18 JANUARY 1930, Page 10

What is Wrong with Scotland ?

EDINBURGH is not, perhaps, the hub of the universe. But her inhabitants console themselves that it is more distinguished to live in a city with a past than in a town with a future. We are proud of our background and, on the whole, we are pleased with ourselves. Bashful when patted on the back for our good qualities, we delight, with an inverted egoism, in being told about our faults. So it was with a certain complacency that I adjusted the headphones to listen to the first of the B.B.C. talks, broadcast recently from Scottish stations, on " What is wrong with Scotland ? "

Alas for my complacency, not one of the speakers- in this series of talks quoted Dr. Johnson's well-known jibe about oatmeal and Boswell's famous reply ! Only one mentioned the badness of our climate, and its ennobling effect on the character. For the rest, they were disconcerting. There were no ready-made parries to their thrusts.

Mr. Tom Johnston and Mr. Robert Boothby, from opposite angles, got down to stern industrial and economic realities. Mr. Johnston favoured the development of our waste places and our seaside resorts, Mr. Boothby the rationalization of our industries. I hope some way out of our economic difficulties may be found without making the Highlands alluring to tourists, and turning the villages on the Atlantic and North Sea coasts into so many Margates and Blackpools, Deauvilles and Lidos. (The climate, fortunately, is against this.) But I agree with Major Elliot that what is wrong with Scotland economically is the same as what is wrong with a dozen other States. More particularly, it is a part of the social problem of the United Kingdom.

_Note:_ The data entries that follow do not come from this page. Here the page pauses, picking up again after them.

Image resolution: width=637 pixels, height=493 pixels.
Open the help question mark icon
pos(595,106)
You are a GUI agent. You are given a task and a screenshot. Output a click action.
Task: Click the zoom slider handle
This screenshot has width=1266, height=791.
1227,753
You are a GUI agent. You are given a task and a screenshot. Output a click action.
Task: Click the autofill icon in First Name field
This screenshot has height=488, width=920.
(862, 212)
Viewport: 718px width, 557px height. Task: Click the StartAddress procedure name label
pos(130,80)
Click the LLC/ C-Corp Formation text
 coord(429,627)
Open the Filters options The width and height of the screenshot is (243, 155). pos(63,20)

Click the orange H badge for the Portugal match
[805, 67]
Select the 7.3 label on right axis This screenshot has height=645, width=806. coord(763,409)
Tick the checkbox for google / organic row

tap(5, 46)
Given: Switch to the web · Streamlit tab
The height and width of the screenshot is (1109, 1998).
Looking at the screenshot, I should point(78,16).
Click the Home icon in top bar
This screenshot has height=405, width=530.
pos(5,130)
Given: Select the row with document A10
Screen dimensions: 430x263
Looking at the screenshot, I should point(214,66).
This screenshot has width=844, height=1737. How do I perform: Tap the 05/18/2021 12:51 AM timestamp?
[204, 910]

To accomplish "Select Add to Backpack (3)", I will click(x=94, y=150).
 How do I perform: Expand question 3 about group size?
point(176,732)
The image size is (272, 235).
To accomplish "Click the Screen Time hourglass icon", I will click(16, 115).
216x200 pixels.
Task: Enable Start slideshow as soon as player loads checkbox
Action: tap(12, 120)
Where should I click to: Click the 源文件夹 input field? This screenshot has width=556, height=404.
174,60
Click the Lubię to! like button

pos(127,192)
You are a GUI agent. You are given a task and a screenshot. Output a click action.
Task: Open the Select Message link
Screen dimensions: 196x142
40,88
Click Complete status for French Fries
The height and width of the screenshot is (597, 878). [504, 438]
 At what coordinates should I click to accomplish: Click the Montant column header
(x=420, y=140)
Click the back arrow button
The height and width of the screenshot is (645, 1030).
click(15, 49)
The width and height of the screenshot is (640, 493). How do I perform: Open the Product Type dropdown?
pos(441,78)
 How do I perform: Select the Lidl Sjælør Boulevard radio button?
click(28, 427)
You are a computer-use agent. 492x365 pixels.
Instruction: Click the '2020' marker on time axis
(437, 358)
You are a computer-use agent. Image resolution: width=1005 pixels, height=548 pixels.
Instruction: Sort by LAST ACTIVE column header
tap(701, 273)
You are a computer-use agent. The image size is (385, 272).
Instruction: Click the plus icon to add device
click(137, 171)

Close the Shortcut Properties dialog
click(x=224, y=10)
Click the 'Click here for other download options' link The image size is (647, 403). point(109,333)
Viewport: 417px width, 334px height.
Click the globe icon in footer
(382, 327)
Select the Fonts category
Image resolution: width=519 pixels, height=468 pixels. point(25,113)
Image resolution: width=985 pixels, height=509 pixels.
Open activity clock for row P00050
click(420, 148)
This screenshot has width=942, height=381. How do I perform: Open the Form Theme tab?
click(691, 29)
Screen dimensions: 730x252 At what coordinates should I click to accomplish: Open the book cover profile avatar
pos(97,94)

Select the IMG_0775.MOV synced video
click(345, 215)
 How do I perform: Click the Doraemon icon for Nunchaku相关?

No, it wasn't Messrs. Johnston and Boothby who depressed me. And it wasn't 'Mr. Rosslyn Mitchell- and Dr. James Devon, who set my thoughts wandering by striking, and sustaining, the note of panegyric. Neither was it Dr. Forgan, who confined himself to medical advice. Nor yet Mr. W. Y. Darling, who spoke non- commitally about a Stay-in-Scotland Movement and a National Development Trust.

That left four. I was getting hot. I was tracking that depressed feeling to its source. Ah, I had it ! The remaining speakers had laid their fingers on our cultural deficiencies. Here was the rub.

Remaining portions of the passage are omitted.